[Written problem 1]: Duplicate the records verbatim, from the line containing "技術文章 (765, 399)" through the final line of the records, both included.

══════════

As I pointed out in recent review of a film documentary about the life of Jack Kerouac, "What Happened To Kerouac? (which I gave a five-star rating to, by the way) I was just a little too young to be directly influenced by the "beats", and just a little too driven by the quest for political solutions for what ailed me and what I thought ailed this society. Nevertheless, as I recounted in that review entitled, "On The Road" And On The Sidelines", after I came of political age I kind of crept back, like a million other members of the "Generation of `68" and re-evaluated that influence. In short then, starting with Kerouac's "On The Road", through William Burroughs "Naked Lunch" and on to Ginsberg's madman-like, but provocative, "Howl" and sensitive "Kaddish" I devoured every "beat" thing I could get my hands on.

══════════

[Written problem 2]: In the Kerouac passage above, what rating did the writer give the documentary "What Happened To Kerouac?"

[Records for the exercise]:
══════════

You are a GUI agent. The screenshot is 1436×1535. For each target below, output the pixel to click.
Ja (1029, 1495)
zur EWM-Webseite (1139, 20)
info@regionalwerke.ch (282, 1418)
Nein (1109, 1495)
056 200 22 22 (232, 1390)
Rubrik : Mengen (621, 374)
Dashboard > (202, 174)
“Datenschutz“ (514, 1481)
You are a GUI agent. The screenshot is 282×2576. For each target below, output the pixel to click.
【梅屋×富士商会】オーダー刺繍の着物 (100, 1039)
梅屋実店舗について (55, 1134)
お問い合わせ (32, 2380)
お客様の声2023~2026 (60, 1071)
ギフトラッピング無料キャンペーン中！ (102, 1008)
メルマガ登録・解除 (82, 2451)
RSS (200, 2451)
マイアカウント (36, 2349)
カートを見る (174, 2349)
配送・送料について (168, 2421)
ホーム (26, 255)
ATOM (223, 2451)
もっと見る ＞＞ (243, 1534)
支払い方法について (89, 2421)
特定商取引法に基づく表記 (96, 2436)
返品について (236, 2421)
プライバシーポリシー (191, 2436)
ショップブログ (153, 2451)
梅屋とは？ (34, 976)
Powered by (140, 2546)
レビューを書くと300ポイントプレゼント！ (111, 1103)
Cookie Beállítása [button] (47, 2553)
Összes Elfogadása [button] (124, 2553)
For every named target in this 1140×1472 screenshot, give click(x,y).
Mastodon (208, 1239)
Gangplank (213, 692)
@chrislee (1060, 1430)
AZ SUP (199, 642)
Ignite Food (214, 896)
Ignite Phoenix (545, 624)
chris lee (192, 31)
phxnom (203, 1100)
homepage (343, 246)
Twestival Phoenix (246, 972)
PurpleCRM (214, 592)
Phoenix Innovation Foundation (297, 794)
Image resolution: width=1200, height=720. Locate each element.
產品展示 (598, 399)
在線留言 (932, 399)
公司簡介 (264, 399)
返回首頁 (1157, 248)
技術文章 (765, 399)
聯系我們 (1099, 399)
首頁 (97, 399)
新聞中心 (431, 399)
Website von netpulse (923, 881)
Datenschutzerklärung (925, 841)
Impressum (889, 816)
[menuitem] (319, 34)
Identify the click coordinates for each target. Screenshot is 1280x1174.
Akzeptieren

══════════

[Solution 1]:
技術文章 (765, 399)
聯系我們 (1099, 399)
首頁 (97, 399)
新聞中心 (431, 399)
Website von netpulse (923, 881)
Datenschutzerklärung (925, 841)
Impressum (889, 816)
[menuitem] (319, 34)
Identify the click coordinates for each target. Screenshot is 1280x1174.
Akzeptieren

[Solution 2]: A five-star rating.